I start by cutting out the pattern. Here I'm using a lovely lavender scrap. Wonder what that's from? ;-)
Once the pattern is cut out, there are a couple of different options for pleating the material. There are iron-on transfer dots or the dots can be carefully drawn on with a fabric marker. Then the material is gathered by using a running stitch. Or the material is run through a pleater. I'm lucky enough to have the use of my mom's pleater. Some fabric stores offer pleating for a fee. That's the pleater on the left and spools of thread on the right. My dad built this board to hold both the machine and the thread. It really makes this process very smooth.
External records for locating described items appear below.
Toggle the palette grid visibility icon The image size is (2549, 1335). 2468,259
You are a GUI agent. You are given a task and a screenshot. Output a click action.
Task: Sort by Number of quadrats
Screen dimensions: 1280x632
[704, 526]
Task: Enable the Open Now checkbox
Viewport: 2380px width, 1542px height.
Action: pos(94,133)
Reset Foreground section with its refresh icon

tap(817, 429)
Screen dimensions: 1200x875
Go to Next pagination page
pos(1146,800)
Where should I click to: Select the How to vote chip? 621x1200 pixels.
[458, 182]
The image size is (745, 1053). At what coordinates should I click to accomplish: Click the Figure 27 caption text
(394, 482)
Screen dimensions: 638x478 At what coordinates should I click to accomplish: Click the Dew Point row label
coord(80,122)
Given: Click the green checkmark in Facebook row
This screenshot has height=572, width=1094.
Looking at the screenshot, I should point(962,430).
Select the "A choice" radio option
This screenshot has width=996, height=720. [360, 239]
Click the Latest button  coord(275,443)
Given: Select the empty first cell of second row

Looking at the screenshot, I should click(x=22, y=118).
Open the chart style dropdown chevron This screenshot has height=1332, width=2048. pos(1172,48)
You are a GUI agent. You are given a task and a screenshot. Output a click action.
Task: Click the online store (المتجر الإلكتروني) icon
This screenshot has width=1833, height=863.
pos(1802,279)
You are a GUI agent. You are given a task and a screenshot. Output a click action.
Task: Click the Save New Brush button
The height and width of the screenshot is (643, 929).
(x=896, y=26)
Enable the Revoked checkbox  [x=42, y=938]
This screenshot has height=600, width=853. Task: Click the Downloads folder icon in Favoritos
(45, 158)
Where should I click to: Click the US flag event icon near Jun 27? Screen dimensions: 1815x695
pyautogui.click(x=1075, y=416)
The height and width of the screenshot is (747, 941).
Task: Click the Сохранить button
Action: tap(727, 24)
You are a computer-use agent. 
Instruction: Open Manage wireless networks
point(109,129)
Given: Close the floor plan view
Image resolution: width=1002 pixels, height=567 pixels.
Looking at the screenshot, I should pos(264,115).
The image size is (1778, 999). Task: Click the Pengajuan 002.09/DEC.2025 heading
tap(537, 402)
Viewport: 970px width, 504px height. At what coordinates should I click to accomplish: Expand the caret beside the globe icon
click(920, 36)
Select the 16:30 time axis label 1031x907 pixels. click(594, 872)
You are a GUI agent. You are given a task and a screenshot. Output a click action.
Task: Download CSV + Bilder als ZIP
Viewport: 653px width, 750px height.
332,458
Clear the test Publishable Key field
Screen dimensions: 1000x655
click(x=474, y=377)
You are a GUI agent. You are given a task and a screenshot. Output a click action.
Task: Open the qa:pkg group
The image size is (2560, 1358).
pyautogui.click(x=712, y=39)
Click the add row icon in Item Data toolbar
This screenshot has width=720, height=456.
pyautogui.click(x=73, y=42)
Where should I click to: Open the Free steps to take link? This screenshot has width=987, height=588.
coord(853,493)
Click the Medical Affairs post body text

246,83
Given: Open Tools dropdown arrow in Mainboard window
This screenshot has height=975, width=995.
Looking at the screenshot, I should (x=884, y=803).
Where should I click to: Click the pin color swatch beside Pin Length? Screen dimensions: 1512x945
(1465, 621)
This is a Sally Stanley pleater. Those are the needles on the left. I didn't get a picture of those, but they have a crook and fit between two of the rods. You insert as many needles as you want rows of smocking. I want 5 rows of smocking, so I've inserted 5 needles.
The fabric gets wrapped around a wooden dowel.
Here's the knob that turns the rods.
The material feeds into the pleater...
...and onto the needles.
Gently pull the pleated material off of the needles and onto the thread.
Cut the threads, leaving plenty on either side of the material and stretch/shape to whatever you are making.
Now the fabric is ready to be smocked. The green threads are called gathering stitches. Smocking is done on top of the pleats, using the gathering threads as guides. It's very much like learning to write on ruled paper. There are some websites that outline the basic stitches.Stitches Link 2
I have a couple of books that serve as inspiration and instruction for patterns (like the baskets). Sometimes I just do my own thing. Luckily, it's easily pulled out and redone if you make a mistake (as I am prone to do!) or don't like the way it looks. There are also smocking plates.
Are you thoroughly bored now? I think smocking is great fun and I love to talk about it. In fact, I think it's time to start a new project!